A number of aspects of the joint U.S. Air Force, National Aeronautics and Space Administration and U.S. Navy X-15 flight research project that began in 1958 had an impact on the development of several technologies used in Project Apollo.
In particular, it influenced both the Lunar Landing Research Vehicle and Lunar Landing Training Vehicle, which used the same hydrogen peroxide rockets utilized in the X-15. In addition, the materials developed for the X-15, such as titanium and nickel-steel alloys, also proved valuable for the design of the Apollo and later spacecraft.
Finally, the development of a bi-metallic “floating retainer” to dissipate stresses in the X-15’s windshield also came into use in the windshields of the Apollo capsule.

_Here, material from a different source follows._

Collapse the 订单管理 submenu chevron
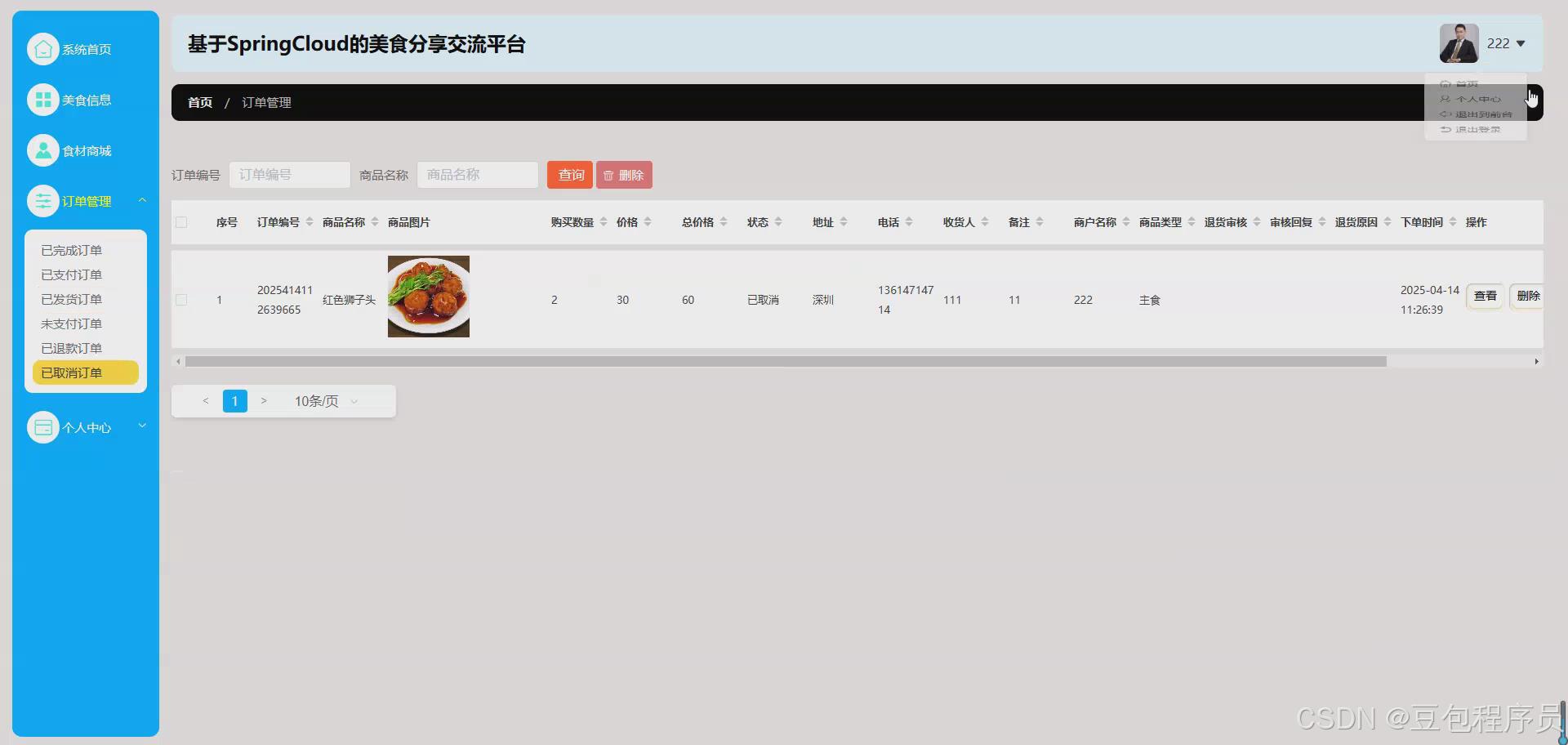This screenshot has width=1568, height=745. (x=143, y=200)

On Feb. 10, 1961, Rocketdyne engineers at the rocket test facility atop Leuhman Ridge at Edwards conducted the first captive firing of the F-1 Saturn rocket engine. The F-1s prototype thrust chamber produced 1.55 million pounds of thrust within a few seconds. The Saturn constituted the launch vehicle for Project Apollo and the lunar landing mission.

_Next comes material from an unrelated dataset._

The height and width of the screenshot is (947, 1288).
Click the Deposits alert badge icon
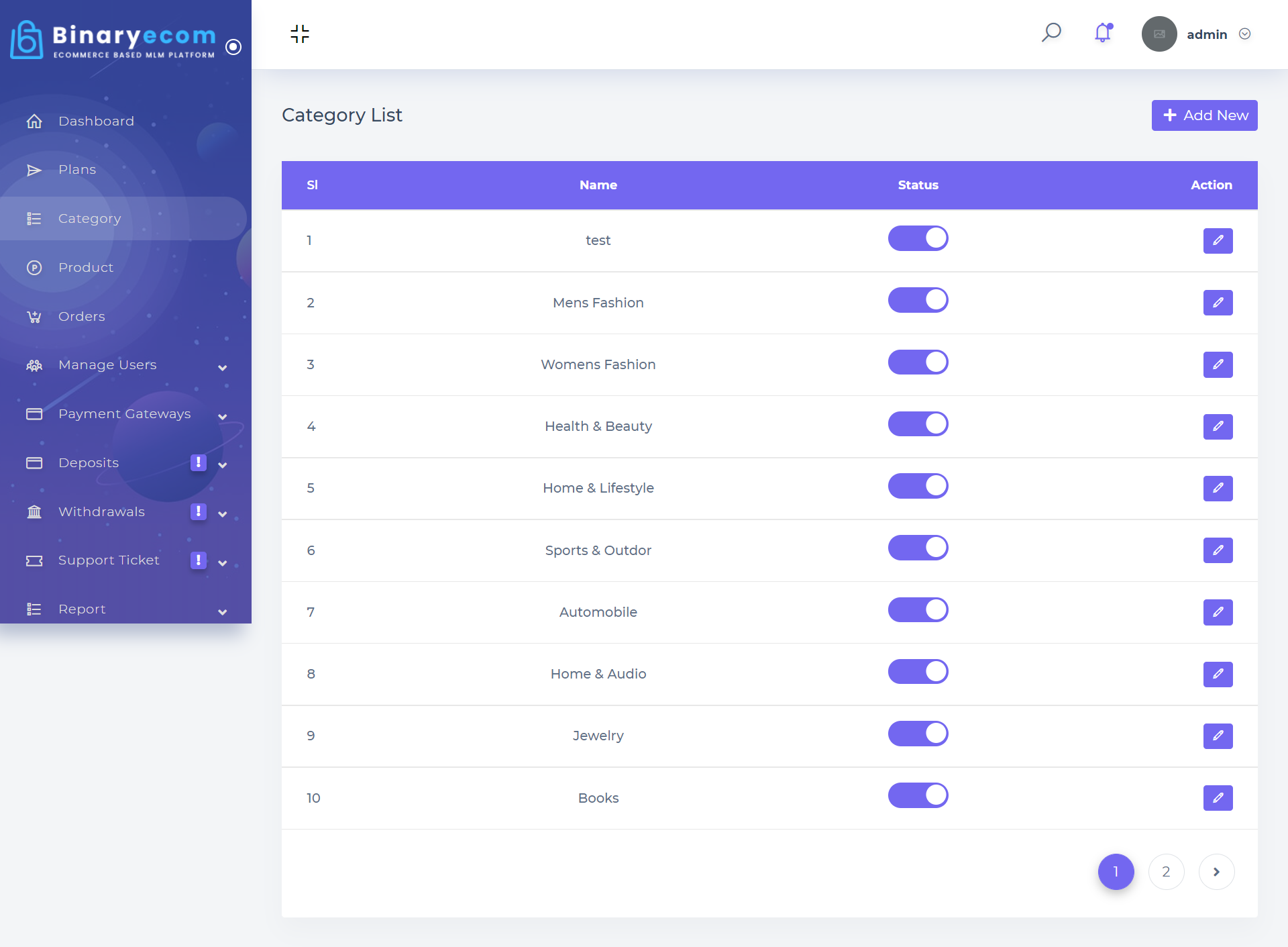(198, 462)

An experimental prototype developed to explore the concept of returning Gemini and Apollo spacecraft to Earth using a hang glider-type wing, the Paraglider Research Vehicle (Paresev), underwent test in a first flight by NASA research pilot Milton O. “Milt” Thompson on Feb. 12, 1962.
The unpowered, open-framework fuselage grew out of a 1960s NASA Langley concept, and seemed a way to return a spacecraft to Earth via landing vice a splashdown. The cost and logistics finally proved unworkable, but the Paresev flight research program completed 350 flights between 1962 and 1964, revolutionized hang-gliding, and contributed to the development of some concepts worked out in the X-38.

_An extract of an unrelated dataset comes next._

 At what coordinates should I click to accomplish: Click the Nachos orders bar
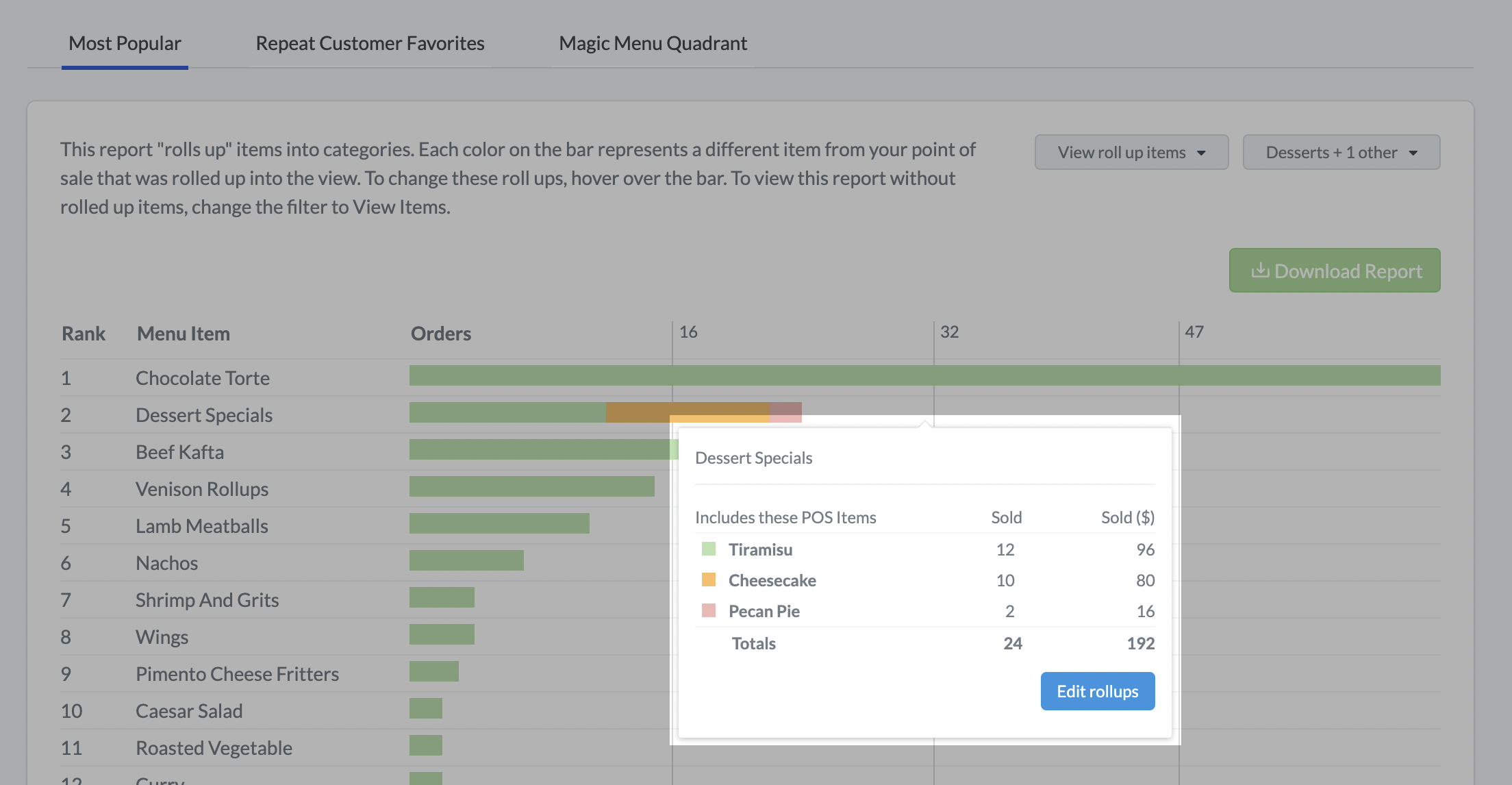466,560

The 6511th Test Group (Parachute) stationed at Edwards successfully dropped a full sized test module of the Apollo manned spacecraft from a modified C-133 at El Centro, Calif., on May 1, 1963. This constituted the first test of an Apollo earth landing system, although ultimately NASA chose to use the splashdown method.
One quite significant contribution to NASA’s lunar landing effort, and one influenced by the X-15 project, began at what is now the NASA Armstrong Flight Research Center on Oct. 30, 1964, when NASA research pilot Joe Walker made the first flight of Bell’s LLRV.
The NASA Flight Research Center developed the LLRV, nicknamed the “Flying Bedstead,” to simulate a lunar landing profile for research and lunar pilot training for NASA’s Apollo program. The angular structure came equipped with a small jet engine, two lift rocket motors, and 16 smaller rockets to provide flight control, powered by hydrogen peroxide. The LLRVs led to development of three LLTVs used to train astronauts at the Manned Spacecraft Center in Houston, Texas. Neil Armstrong credited the success of the lunar landing to the simulations and training provided by the LLRV and the LLTV.
An EC-135N high altitude communications relay station aircraft arrived at the Air Force Test Center (then called the Air Force Flight Test Center) for evaluation on Oct. 6, 1966. The aircraft, modified with a 10-foot nose radome, constituted the first of eight planned Apollo Range Instrumented Aircraft for use as a flying world-wide communications network for the Apollo program. This function, renamed the Advance Range Instrumentation Aircraft, persisted after the Apollo program ended.